Preparing_ for_ Brexit
Brexit has monopolised thousands of column inches of newsprint, and thousands of hours of broadcast media. As a topic that’s far from resolved, it’s likely to consume thousands more. Since much of the coverage is opinion and speculation, how does that leave us to prepare for Brexit’s impact?
At this point, the only certainty is uncertainty. No one knows the ultimate outcome of negotiations or even precisely when they will start. Similarly, no one can say with any surety which, if any, EU-derived tax laws and accounting legislation will remain in force, be adapted or abolished in the UK.
Tax and accounting
For example, differences between financial reporting requirements in the UK and the EU could widen, adding extra complexity to business accounting. Or the UK Government may try to reduce complexity by maintaining current EU-approved practices, but slowly phasing in UK specific tax and accounting laws in the future.

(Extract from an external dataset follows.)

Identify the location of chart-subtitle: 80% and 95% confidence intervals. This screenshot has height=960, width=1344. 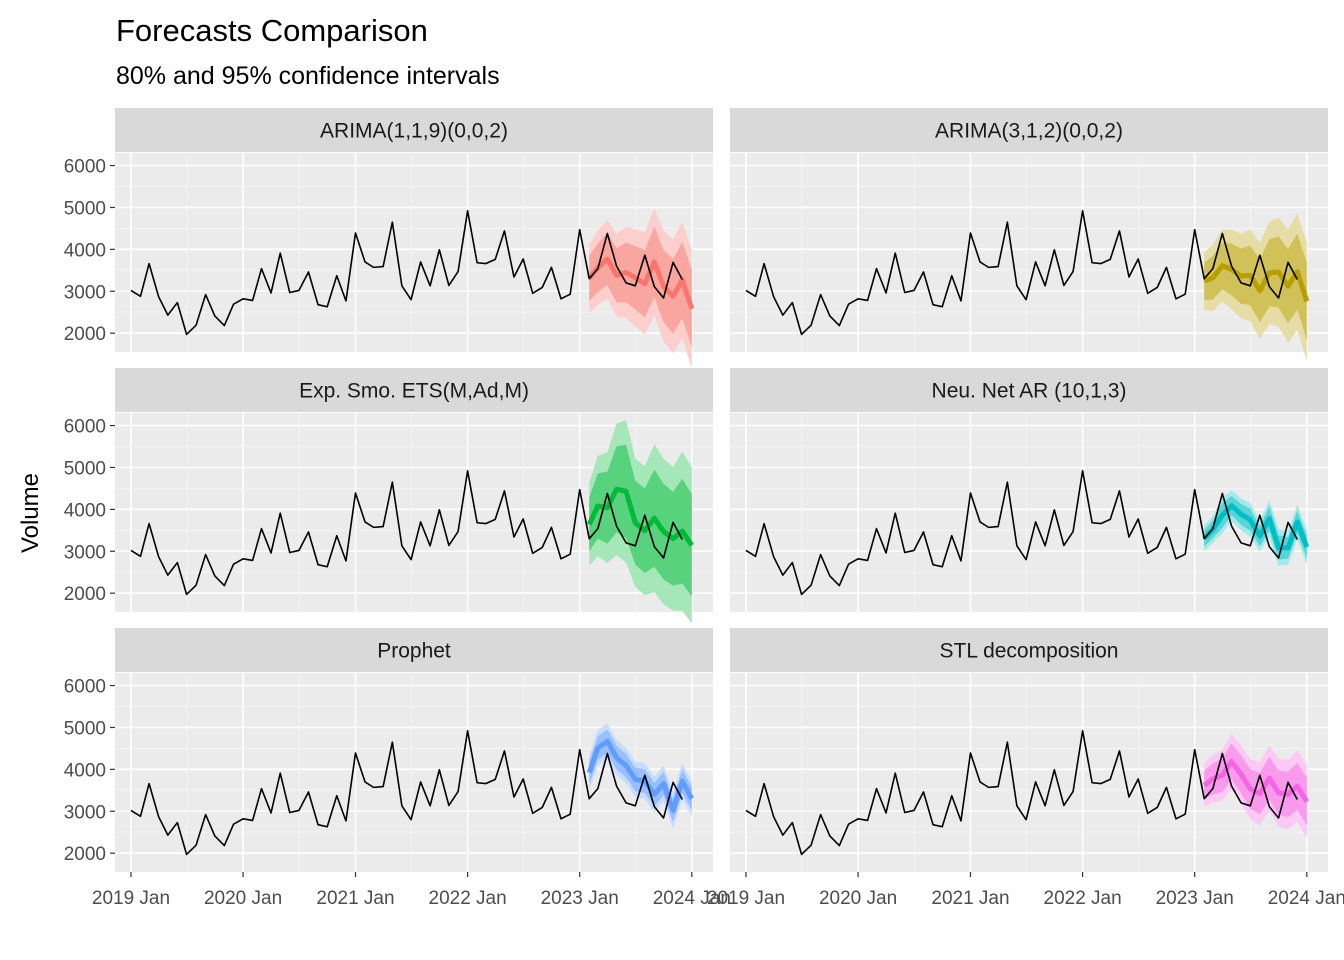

Migration is one of the more contentious Brexit issues. To date, the EU insists freedom of movement, amongst other things, must be accepted by the UK in return for access to the single market. UK businesses employ a significant number of migrant workers and their continued availability will have a definite impact on profitability.
Brexit will inevitably affect every business in the UK to a greater or lesser extent, but the greatest challenges will be experienced by companies with European or global partners and clients. Currently, the weaker pound is good news for exporters but bad news for importers. It’s uncertain when the pound will regain its lost ground against the Euro, but it’s clear we will have to accept increased costs in the coming months.
Faced with all this doubt, our advice is to stay informed and try not to panic. It will be at least two years before negotiations are concluded and probably several more before they are fully implemented. The currently volatile markets and currency rates will find their correct levels. Now is not the time for hurried decisions; although inaction may be frustrating, the best course is to be patient and see how things settle.